Gov. Andrew Cuomo, right, unveiled his plan for free SUNY tuition at an event with Vermont Sen. Bernie Sanders. (New York Times photo)

In evaluating Gov. Andrew M. Cuomo’s surprise proposal to provide free tuition to hundreds of thousands of New York college students, it’s valuable to start at the beginning:

• A college education is a benefit not just to students, but to local economies where graduates work.

• The cost of education, even at public universities, burdens graduates for years. Their inability to buy houses and cars because they are repaying student loans undermines the cause of economic development.

Given that, there should be bipartisan agreement that New York needs to act to make higher education available to more people. Cuomo’s proposal, part of his 2017-18 state budget, would phase in a plan to provide free tuition to students who attend a public institution in New York and who have a family or individual annual income less than $125,000.

The problem is, this is New York, where the cost of government is already through the roof. Albany has made this the nation’s highest-taxed state, and education, including the state’s public school system, accounts for a large chunk of spending. Many bridges need to be crossed before the state can offer a broad-based program offering free college tuition.

First and foremost, the plan cannot add to the state’s high level of spending. Cuomo has prided himself on historically low rates of budget growth since his election in 2010. It’s a genuine accomplishment and one that shouldn’t be abandoned in pursuit of this policy, however worthy it may be.

───

**Aim of the exercise**
Duplicate the passage of the editorial on Cuomo's free-tuition plan from "In evaluating Gov." to "where graduates work.", word for word. The entries that follow have no connection to the editorial.

**Data extracts**

───

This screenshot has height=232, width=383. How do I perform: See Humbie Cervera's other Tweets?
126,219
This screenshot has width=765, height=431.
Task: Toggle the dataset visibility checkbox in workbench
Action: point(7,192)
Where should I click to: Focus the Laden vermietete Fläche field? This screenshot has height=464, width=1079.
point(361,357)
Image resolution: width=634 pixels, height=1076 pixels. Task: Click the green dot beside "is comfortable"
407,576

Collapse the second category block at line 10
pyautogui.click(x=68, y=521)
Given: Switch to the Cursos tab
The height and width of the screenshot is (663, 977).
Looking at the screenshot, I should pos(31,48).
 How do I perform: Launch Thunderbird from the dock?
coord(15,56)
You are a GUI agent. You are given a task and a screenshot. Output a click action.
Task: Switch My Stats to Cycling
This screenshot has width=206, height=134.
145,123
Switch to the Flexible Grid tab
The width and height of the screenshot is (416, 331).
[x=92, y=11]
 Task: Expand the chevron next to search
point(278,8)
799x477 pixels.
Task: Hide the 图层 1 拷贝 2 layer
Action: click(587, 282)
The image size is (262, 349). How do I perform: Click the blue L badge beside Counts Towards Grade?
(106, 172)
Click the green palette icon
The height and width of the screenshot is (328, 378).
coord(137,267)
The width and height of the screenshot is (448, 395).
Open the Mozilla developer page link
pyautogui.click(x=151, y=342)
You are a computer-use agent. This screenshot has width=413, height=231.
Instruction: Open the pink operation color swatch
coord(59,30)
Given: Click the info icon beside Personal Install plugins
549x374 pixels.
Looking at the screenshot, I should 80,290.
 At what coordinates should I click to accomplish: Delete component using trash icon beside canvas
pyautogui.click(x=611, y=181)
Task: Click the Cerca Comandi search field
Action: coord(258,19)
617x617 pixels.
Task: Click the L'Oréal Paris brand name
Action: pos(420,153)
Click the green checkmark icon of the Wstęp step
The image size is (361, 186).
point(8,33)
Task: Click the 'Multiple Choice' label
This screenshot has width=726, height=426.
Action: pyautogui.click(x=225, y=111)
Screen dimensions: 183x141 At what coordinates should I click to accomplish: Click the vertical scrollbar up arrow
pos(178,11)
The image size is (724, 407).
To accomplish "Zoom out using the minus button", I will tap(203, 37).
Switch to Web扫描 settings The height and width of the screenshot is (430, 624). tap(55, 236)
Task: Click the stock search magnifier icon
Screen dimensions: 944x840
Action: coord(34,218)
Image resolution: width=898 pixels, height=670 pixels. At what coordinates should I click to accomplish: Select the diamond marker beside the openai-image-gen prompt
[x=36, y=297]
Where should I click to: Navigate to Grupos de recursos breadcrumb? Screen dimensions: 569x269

───

**Exercise output**
In evaluating Gov. Andrew M. Cuomo’s surprise proposal to provide free tuition to hundreds of thousands of New York college students, it’s valuable to start at the beginning:

• A college education is a benefit not just to students, but to local economies where graduates work.